Dr Patrick Gasser, Président de l’Union nationale des médecins spécialistes confédérés (UMESPE)

Cliniques et médecins libéraux : un binôme gagnant pour innover ?

Établissements et médecins ont tout à gagner à davantage coopérer pour développer des innovations. Ils doivent trouver une concordance de leurs deux entreprises, celle du médecin et celle de l’établissement de soins, pour porter un même projet.

Toutefois, il faut rester vigilant sur les contrats et la place des médecins dans les établissements. Le malaise des médecins de l’hôpital public est aussi présent dans l’hospitalisation privée. Le rapport entre celui qui finance et qui a le pouvoir, et celui qui produit, doit être rééquilibré.

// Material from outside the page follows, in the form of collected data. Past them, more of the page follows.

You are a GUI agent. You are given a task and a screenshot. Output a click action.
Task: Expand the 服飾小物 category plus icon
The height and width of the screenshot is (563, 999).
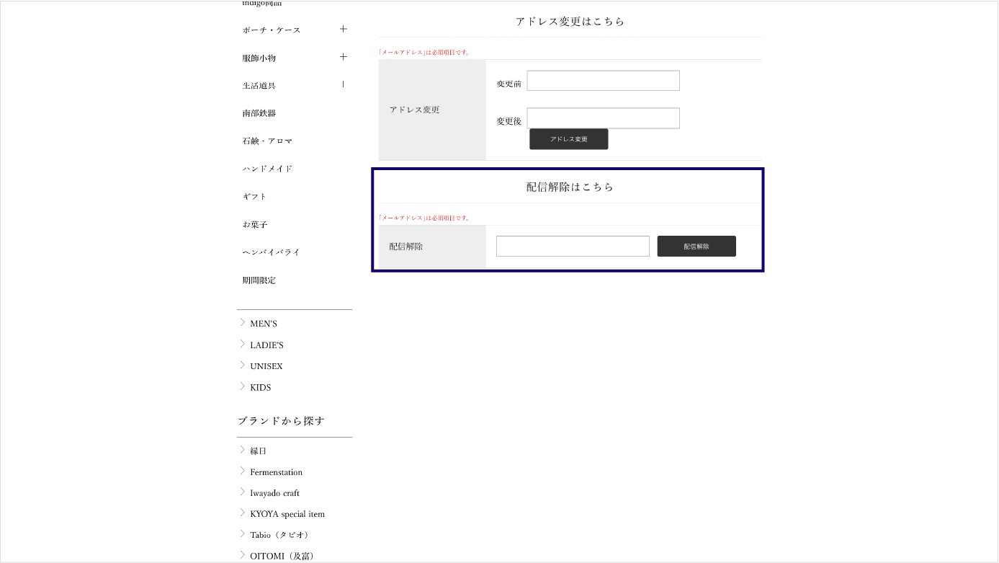(x=344, y=57)
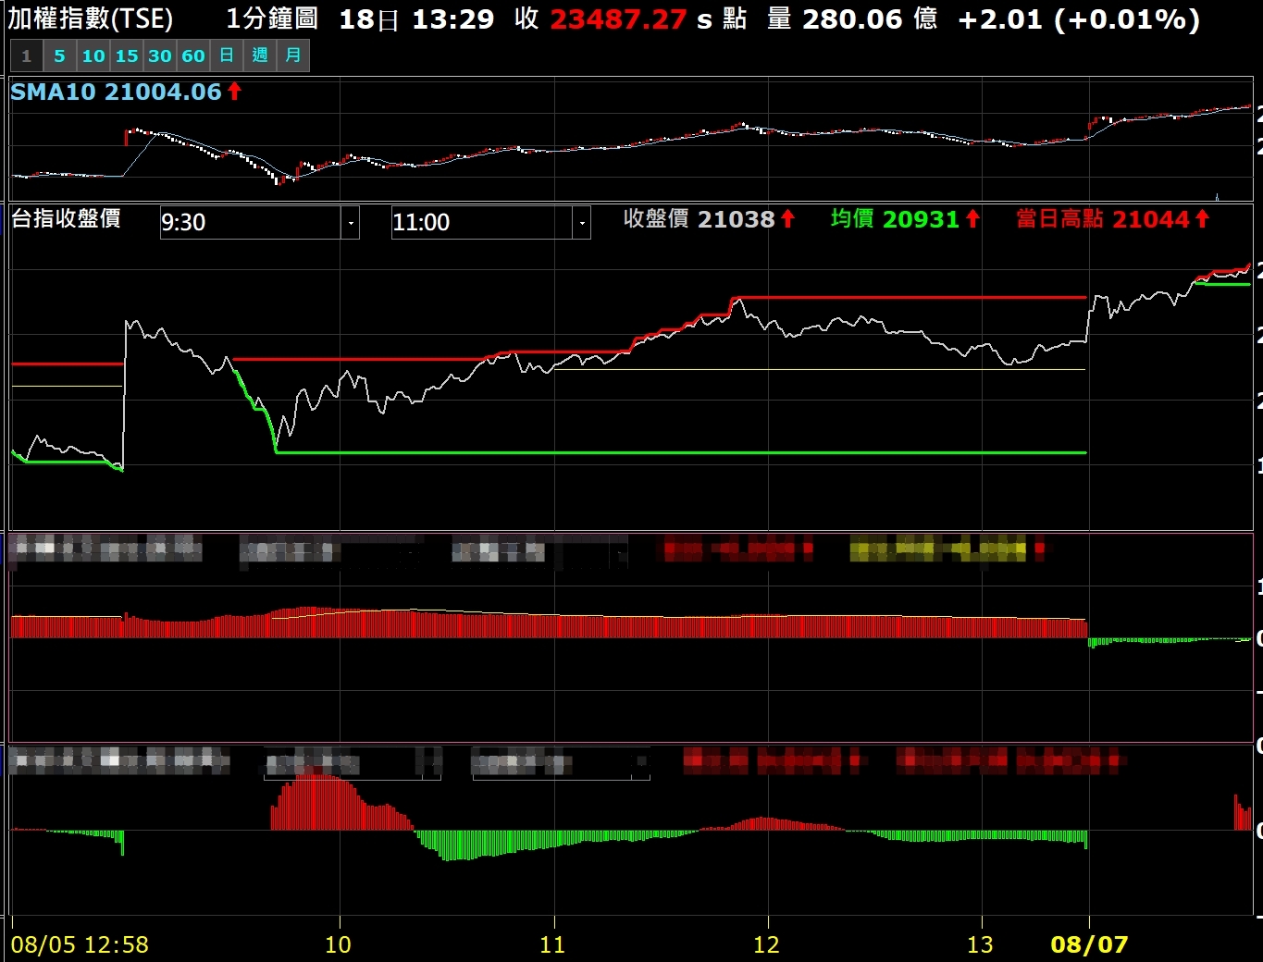The width and height of the screenshot is (1263, 962).
Task: Click the red 當日高點 21044 label
Action: 1112,219
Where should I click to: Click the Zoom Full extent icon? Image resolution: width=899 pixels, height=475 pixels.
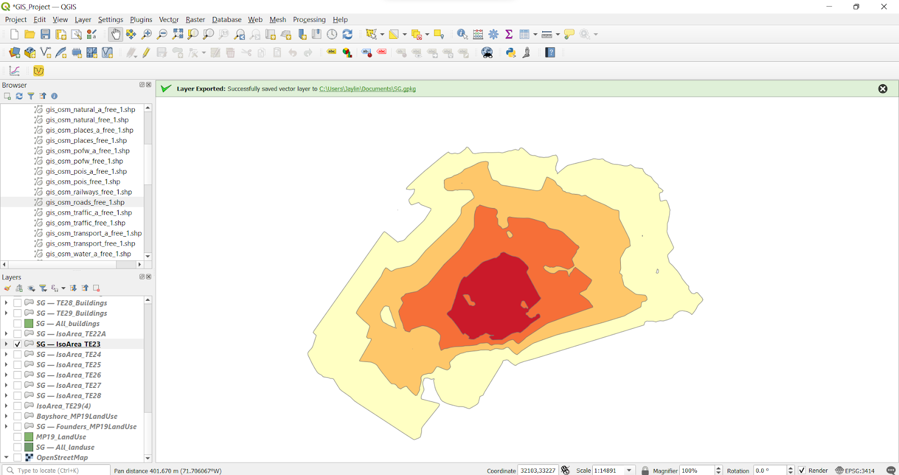(178, 34)
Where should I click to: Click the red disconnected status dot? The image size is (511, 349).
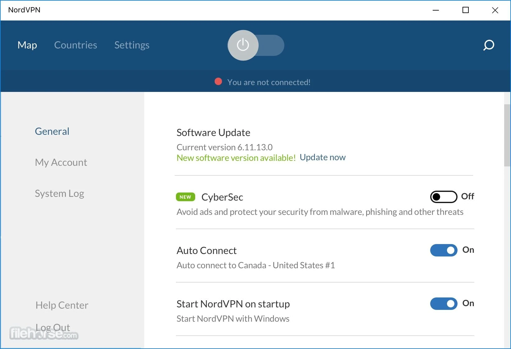click(x=218, y=82)
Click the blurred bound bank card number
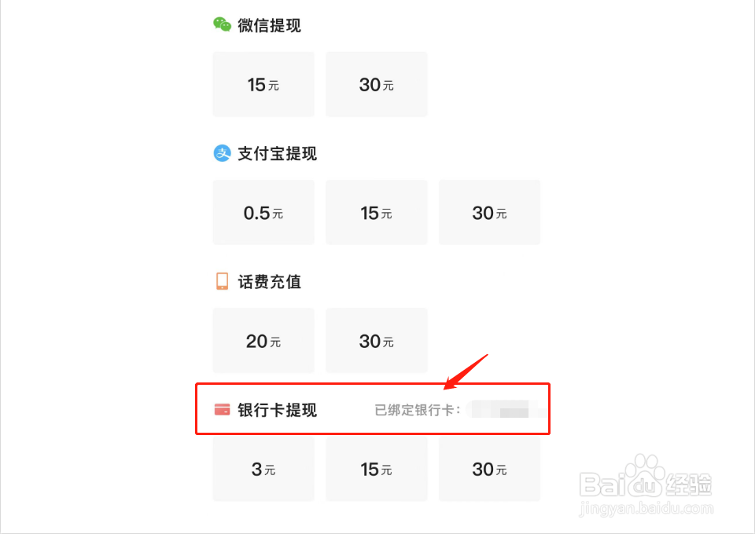This screenshot has width=755, height=534. tap(505, 409)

Une partie du rôle de la médecine spécialisée est d’amener l’innovation au plus proche du patient et il y a sur ce point une grande inégalité dans le soin. Lors des États généraux les 22 et 23 novembre prochains, nous nous interrogerons sur l’accès à tous aux innovations et au fait qu’elles soient soutenables pour l’État et la société. Dans le même temps, il faut que les médecins se forment en permanence.

Le syndicalisme d’aujourd’hui est-il encore d’actualité ?

Il faut que nous proposions un syndicalisme de service, ce que nous ne faisons pas aujourd’hui. Il faut proposer des modèles économiques associés, afin que les médecins puissent bien, voire mieux travailler. Ils sont aujourd’hui, au bout du rouleau, et on leur demande encore plus.

Il nous faut préparer les médecins à leurs nouveaux métiers : au travail aidé, à la délégation de tâches, comment travailler avec les infirmières de pratique avancée, les assistants médicaux, les ingénieurs… Qui demain fera de l’innovation en santé ? Nous créons une Maison de l’innovation, un lieu où des professionnels de santé et des entreprises innovantes vont travailler ensemble. Les statuts sont déposés et des partenariats financiers sont en place. Nous démarrerons au 1er semestre 2020.

Deux points d’actualité. Les process de l’Ifaq comme de la certification 2020 se médicalisent. Les médecins libéraux sont-ils prêts ?
Ils ne sont pas au courant pour beaucoup ! Ils pourraient y participer, mais il faut qu’ils y trouvent un intérêt : financier ou autre chose, par exemple une participation à la gouvernance, l’amélioration de l’outil de travail, etc.

Et quelle est votre perception de la réforme des autorisations ? La réforme des autorisations est un élément très important pour les médecins libéraux, car cela touche à l’exercice. Le portage des autorisations peut se faire de façon collégiale, et de même, elles peuvent être défendues par les médecins et les établissements.